Et puis il fallut écrire. De retour à Lyon à ma table de travail. La déception littéraire d’abord face au réel insaisissable. Refus de réduire le monde. Sentiment d’être faux, à côté en permanence. Ecriture extérieure, de surplomb, du commentaire. Nécessité d’oublier ce quartier, les gens, la commande, toutes les gamberges évoquées ici plus haut. Ne pas être un spécialiste, ne pas être dans la maîtrise, fermer sa gueule, éviter la complaisance. Retrouver quelque chose de soi là-dedans. Se souvenir d’avoir soi-même vécu, perdu des êtres, quitté des espaces. Appréhender l’inconnu de son propre avenir. Et puis quelque chose naît, tremble, un processus. Des figures apparaissent, des bribes, des répliques, des enjeux dramatiques. Rentrer dans l’affaire, dans un autre espace, celui de l’écriture, avec ses lois, ses impératifs, son économie, ses détours,

construire une forme, ne pas toujours bien comprendre l’articulation de ce travail avec les journées vécues à la Bastide, puis découvrir ce qui a travaillé en profondeur, inconsciemment. Savoir que ce spectacle sera joué et se reposer la question théâtrale. Les gens qui allaient venir, qu’ils soient directement concernés ou non, viendraient parce que ces deux tours allaient être détruites. Un des personnages, représentante fictive de ces entre-deux, commencerait donc le spectacle par une adresse directe, sorte de parabase. « Deux immeubles vont être détruits, les habitants doivent partir et c’est pour ça que vous êtes venus. Installez-vous. Ne vous gênez pas. Qu’est-ce que vous voulez savoir ? » Un autre personnage qui allait donner le nom à la pièce (Helian) dirait en réponse l’in-saisissable, ce que je n’avais pas compris, ce que je ne pouvais pas rendre, cet intervalle entre le monde réel et celui de la fiction, personnage évanescent, aérien, faisant des signes à d’autres figures toutes aussi évanescentes, parlant à des ombres, et qui dirait la liberté prise par rapport au réalisme intégral.
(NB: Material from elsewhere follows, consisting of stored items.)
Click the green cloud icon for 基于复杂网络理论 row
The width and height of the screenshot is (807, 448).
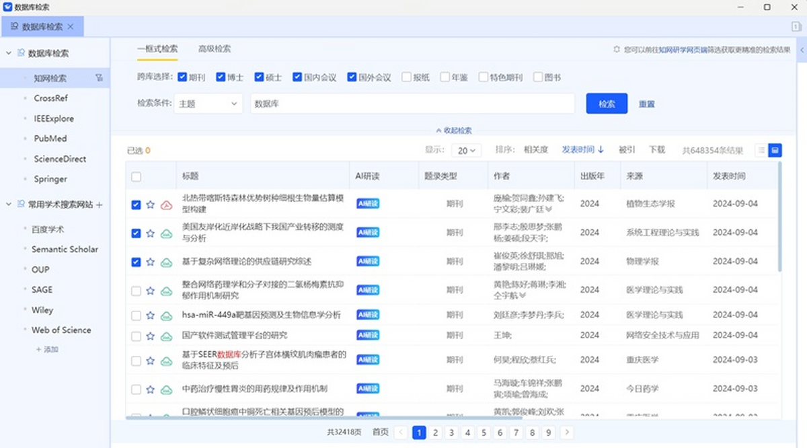tap(166, 262)
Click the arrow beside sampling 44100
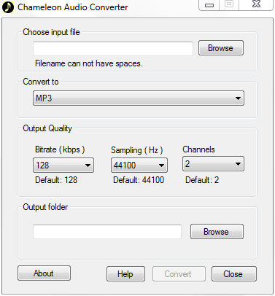This screenshot has height=296, width=275. click(161, 165)
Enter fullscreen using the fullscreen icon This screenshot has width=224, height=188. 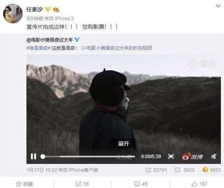coord(171,156)
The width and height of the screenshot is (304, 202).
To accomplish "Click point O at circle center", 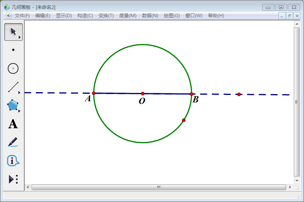I will pyautogui.click(x=142, y=93).
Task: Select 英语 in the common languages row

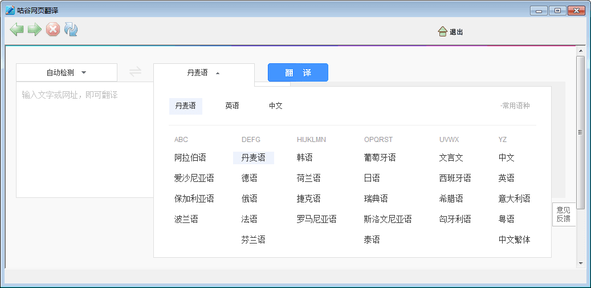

Les représentations ont eu lieu, les habitants étaient au rendez-vous, le théâtre fut au rendez-vous, mais un homme du quartier n’est pas venu. N’habitant plus nulle part. Squattant ça et là des appartements vides. Alcoolique au dernier degré avec dans les discussions parfois la sagesse fulgurante d’un Diogène. Véritable morceau de béton échoué là sur le bord de la route, granit, parpaing. Sa vie comme s’il avait pissé dans un violon. Ou comme s’il n’avait jamais pu pisser. Comme s’il s’était retenu. Et pourtant qu’est-ce qu’il buvait. Et nous étions un soir d’octobre dans un des apparte-ments, avec les autres qui mangeaient, deux mois avant la première, toute l’équipe rassemblée pour un premier travail de lecture in situ avant d’aller s’enfermer dans la boite noire du centre ville. Et nous étions tous les deux sur le balcon, à l’écart, et il s’agrippait à moi avec ses vieux souvenirs cabossés, son haleine fade d’alcool et de tabac, son désespoir ironique et insoumis. « Faut que je trouve une forme. Je suis celui qu’à jamais trouvé de forme à rien. Je vais quand même pas crever avant que d’avoir donné une forme à tous ces visages qui s’en vont ». Je lui avais promis d’aller boire un verre à mon retour à Limoges au moment de la création, de le conduire au spectacle. Je n’ai pas tenu ma promesse. Ce présent texte lui est dédié. Je sais, c’est insuffisant.